Child Trials of AstraZeneca Vaccine Suspended
A children’s trial of the AstraZeneca coronavirus vaccine has been halted by the University of Oxford amid concerns that the jab may cause blood clotting in adults.
The trial of the vaccine, which began in February involving over 200 children between the age of 6 and 17-years-old, was suspended on Tuesday following concerns raised by the European Medicines Agency (EMA).
Professor Andrew Pollard of Oxford University said that though there have been no safety concerns found within the trial itself, the trial will be put on hold until regulators from the UK’s Medicine and Healthcare products Regulatory Agency (MHRA) have reviewed the blood clotting issue.
“Whilst there are no safety concerns in the paediatric clinical trial, we await additional information from the MHRA on its review of rare cases of thrombosis/thrombocytopaenia that have been reported in adults, before giving any further vaccinations in the trial,” Prof Pollard said.
The suspension of the trial came in the wake of the head of vaccines for the EMA, Marco Cavaleri saying of the link between the vaccine and blood clotting: “In my opinion, we can now say it, it is clear there is an association with the vaccine. What causes this reaction, however, we still do not know.”
The European Medicines Agency, however, said that it had “not yet reached a conclusion and the review is currently ongoing”, with the results of a review expected to be revealed this week.

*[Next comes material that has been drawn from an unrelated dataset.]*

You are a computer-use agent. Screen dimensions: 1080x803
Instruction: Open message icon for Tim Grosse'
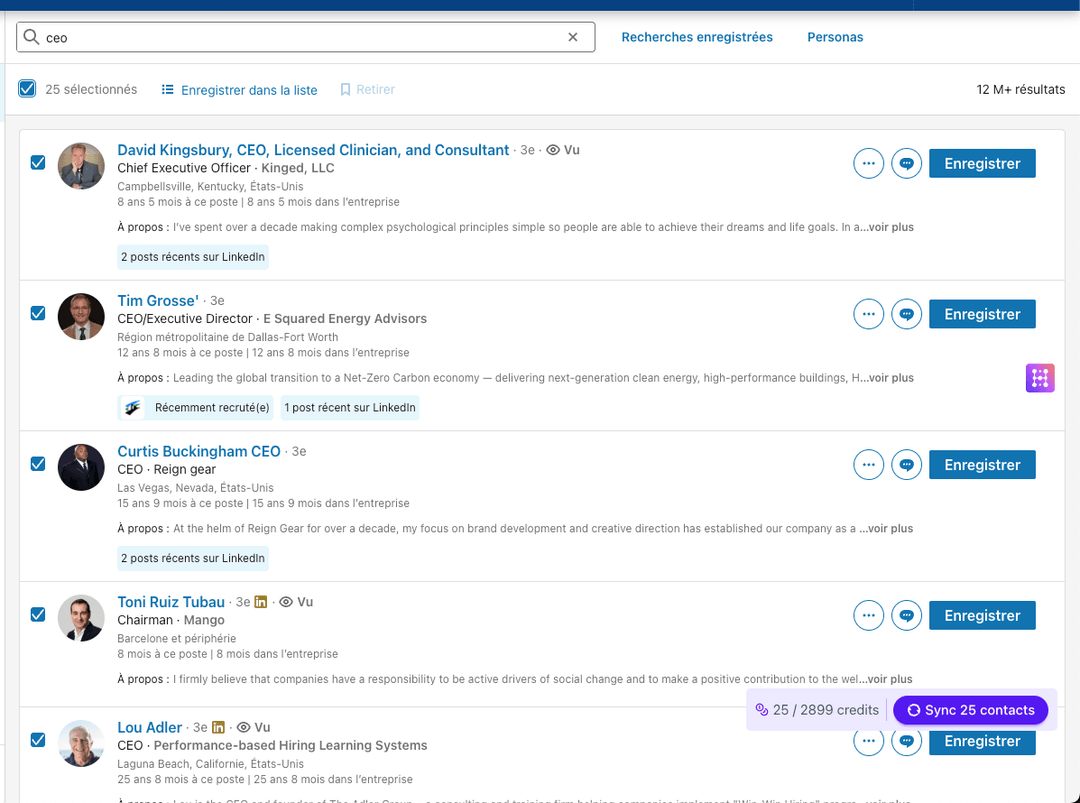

Britain’s regulator, the MHRA said that people should continue to take the vaccine as the benefits currently outweigh the risk, despite an ongoing investigation into the death of seven people from the vaccine and 30 cases of clotting in the UK.
Reports have also suggested that the regulator is considering banning the use of the vaccine for younger people. Several European nations have already banned the use of the AstraZeneca jab for younger people, including France, Germany, and The Netherlands.